Input material ->
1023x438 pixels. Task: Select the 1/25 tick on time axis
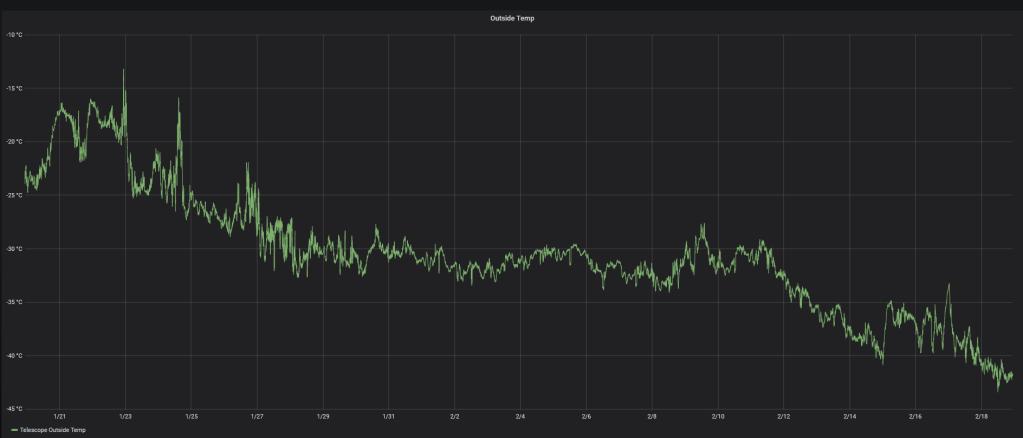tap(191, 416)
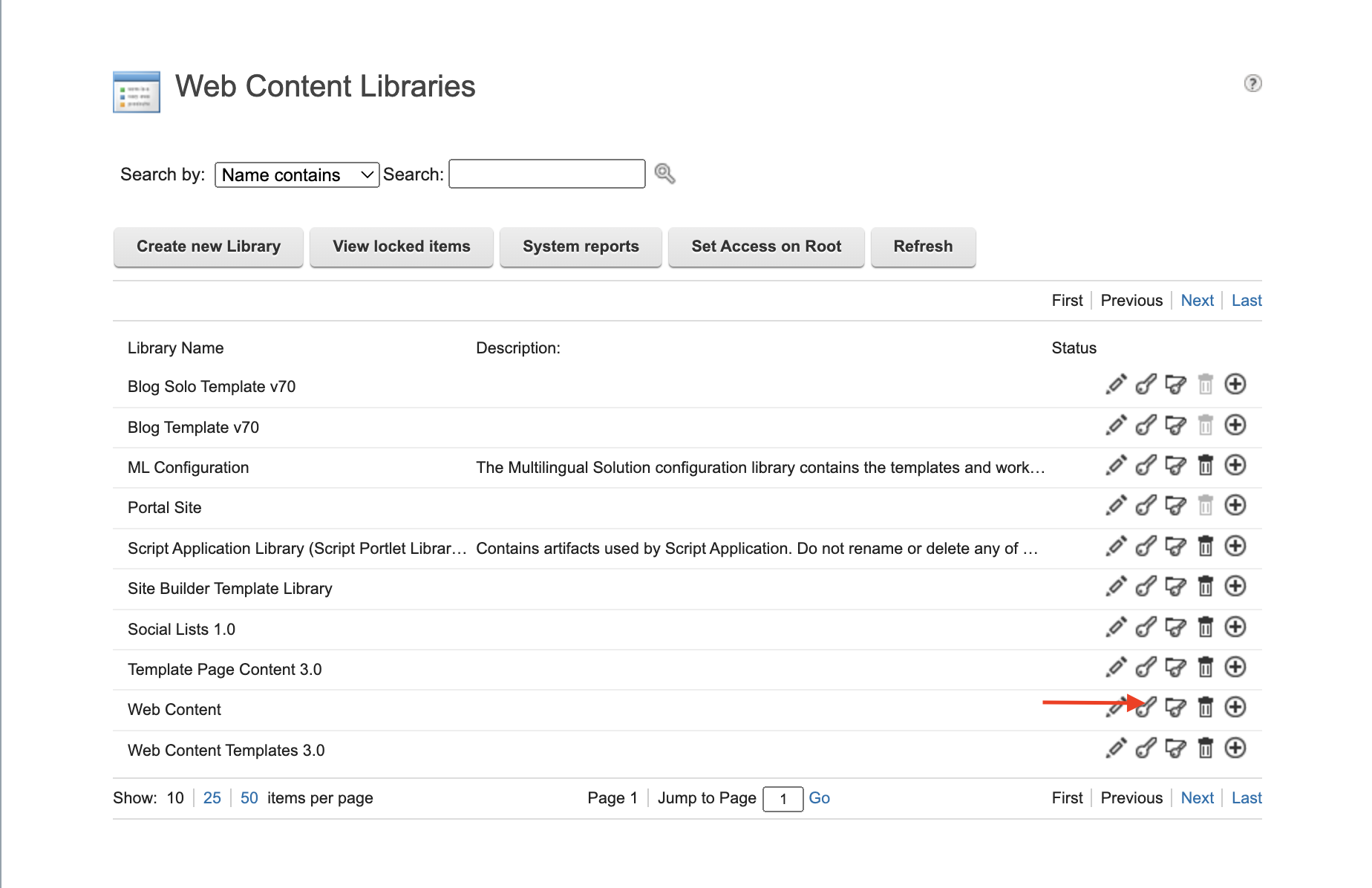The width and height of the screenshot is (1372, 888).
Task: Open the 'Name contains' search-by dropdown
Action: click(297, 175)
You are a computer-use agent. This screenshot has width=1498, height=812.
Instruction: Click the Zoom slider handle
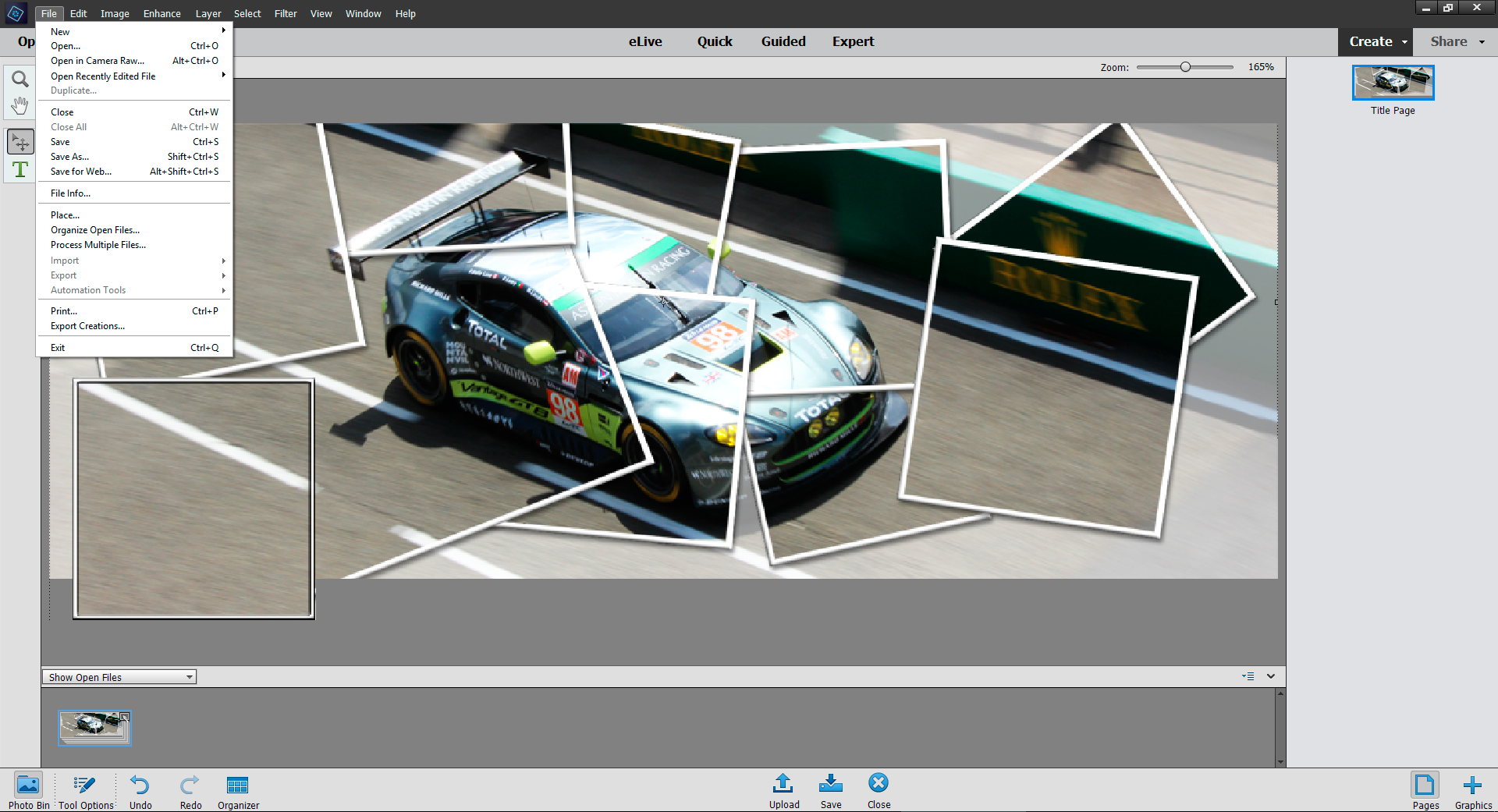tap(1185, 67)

Work required ->
Leave every picture out and copy precisely the lines from the one containing "You are a computer-use" through the last line of the data above, both ends included.

Output ->
You are a computer-use agent. This screenshot has width=1498, height=812.
Instruction: Click the Zoom slider handle
tap(1185, 67)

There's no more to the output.